Fast-food workers are tired of being paid like fast-food workers. A national strike is underway Thursday and many metro workers are joining in on the protest.
One protest started about noon with dozens of workers at the Church's Chicken on Eastwood Trafficway in Kansas City, MO, walking off the job. The same thing was seen earlier in the day at a Burger King in Kansas City, KS.
The bottom line, they say, is they want a big raise. Protestors are calling for $15 an hour and union rights without retaliation.
"I'm struggling to pay my bills and take care of my kids and I'm tired. I feel I deserve more and I'm worth more," Jen Miska said.
Miska makes $9.43 an hour at her fast-food job where she's worked for about 2 1/2 years.
Right now workers make at or near minimum wage. Advocates say the employees aren't making enough to pay for the basic necessities of life.

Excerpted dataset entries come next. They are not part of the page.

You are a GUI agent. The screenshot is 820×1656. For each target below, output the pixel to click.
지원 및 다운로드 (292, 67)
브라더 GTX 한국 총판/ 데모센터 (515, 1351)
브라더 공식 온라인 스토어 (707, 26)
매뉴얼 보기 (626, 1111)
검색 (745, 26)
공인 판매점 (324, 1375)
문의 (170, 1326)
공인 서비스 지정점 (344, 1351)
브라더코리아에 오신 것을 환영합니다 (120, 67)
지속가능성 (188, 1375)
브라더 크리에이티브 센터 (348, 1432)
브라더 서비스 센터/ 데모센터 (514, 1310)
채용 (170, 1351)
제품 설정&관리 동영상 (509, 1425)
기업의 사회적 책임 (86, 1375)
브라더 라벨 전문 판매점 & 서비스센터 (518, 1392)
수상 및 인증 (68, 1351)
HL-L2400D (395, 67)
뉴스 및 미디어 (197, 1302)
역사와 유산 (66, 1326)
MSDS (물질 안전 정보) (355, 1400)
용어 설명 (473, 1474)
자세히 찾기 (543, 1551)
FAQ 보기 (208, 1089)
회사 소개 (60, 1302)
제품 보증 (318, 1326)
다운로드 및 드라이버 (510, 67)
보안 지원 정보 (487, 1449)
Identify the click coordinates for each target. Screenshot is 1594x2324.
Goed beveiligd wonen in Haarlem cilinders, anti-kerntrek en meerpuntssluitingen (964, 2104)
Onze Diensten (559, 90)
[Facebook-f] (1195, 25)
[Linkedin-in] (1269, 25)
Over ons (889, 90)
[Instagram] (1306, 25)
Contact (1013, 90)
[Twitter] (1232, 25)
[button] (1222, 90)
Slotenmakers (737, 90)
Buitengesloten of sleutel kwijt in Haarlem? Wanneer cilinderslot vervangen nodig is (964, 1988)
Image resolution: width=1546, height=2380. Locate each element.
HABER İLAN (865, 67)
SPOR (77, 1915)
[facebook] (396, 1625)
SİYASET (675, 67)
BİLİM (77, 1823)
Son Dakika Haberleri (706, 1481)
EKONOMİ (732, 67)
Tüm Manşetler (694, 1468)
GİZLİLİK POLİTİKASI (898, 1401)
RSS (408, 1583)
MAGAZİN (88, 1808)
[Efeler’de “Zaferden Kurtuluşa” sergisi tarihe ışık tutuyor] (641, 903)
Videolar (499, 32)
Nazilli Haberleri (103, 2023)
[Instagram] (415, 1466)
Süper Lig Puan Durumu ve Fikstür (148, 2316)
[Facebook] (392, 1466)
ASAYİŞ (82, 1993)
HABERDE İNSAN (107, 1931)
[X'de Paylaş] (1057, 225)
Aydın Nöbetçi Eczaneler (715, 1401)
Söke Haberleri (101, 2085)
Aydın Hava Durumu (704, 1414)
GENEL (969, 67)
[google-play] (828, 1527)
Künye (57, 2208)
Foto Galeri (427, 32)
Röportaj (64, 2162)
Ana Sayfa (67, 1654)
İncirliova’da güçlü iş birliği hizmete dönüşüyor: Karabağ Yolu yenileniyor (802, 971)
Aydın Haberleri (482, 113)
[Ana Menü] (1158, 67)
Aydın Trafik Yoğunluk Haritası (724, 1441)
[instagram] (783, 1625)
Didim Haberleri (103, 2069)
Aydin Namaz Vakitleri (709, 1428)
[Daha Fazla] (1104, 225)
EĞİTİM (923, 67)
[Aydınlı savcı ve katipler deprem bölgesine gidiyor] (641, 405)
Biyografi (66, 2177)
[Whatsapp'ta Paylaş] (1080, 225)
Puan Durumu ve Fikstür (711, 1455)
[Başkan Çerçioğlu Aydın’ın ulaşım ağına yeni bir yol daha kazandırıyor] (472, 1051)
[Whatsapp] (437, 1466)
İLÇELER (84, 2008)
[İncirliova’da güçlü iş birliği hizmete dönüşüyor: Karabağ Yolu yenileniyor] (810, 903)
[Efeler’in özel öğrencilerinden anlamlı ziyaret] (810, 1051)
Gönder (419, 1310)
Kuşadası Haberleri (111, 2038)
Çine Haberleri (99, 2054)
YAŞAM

"I'm a father and I have kids to take care of and a family to provide for and it's hard to do on $7.35 an hour," Terrell Bullock said.
Bullock and his girlfriend have three kids together. Both he and Miska rely on government assistance to pay the bills and even then many months they come up short. They believe $15 an hour will help them get off of government assistance and still provide for their family.
"I'll be able to pay my bills and buy my kids clothes at the same time and not have to divide - 'do I get the kids shoes or what are we going to eat or how am I going to get to work?'" Bullock said.
"We have workers who are being evicted, workers who are homeless, workers who have no heat in the winter time because they're not being paid enough money. Studies show that a living wage here in Kansas City with one parent and a child, which so many of our workers do have children, is $17.20 and so we're asking for $15 an hour so these workers can just pay for the basics," said Gina Chiala with Stand Up Kansas City.
But the issue is a tough one for some to swallow, asking for more than double minimum wage when many others are in the same situation, such as cashiers, clerks and stockers. Many are left to ask why fast-food employees should get the significant bump and what would it do to the cost of food for consumers, many of whom are also facing tough financial times.
Chiala said, in the end, it should help, not hurt everyone.
"It's going to put money in their pockets they wouldn't otherwise have to invest in the economy and everyone is going to do better," she said.
Chiala went on to say that the corporations can afford to pay employees more and just choose not to.
McDonald's released a statement Thursday saying, "At the restaurants run by McDonald's USA less than 10 percent of the roughly 14,000 we pay salaries that begin at minimum wage, but range up from that figure depending on the job and employee's experience level."
Workers will be striking throughout the city and the country for the rest of the day. They planned a rally at Grove Park Thursday afternoon and another walk-off at the McDonald's on Prospect Avenue at 5 p.m.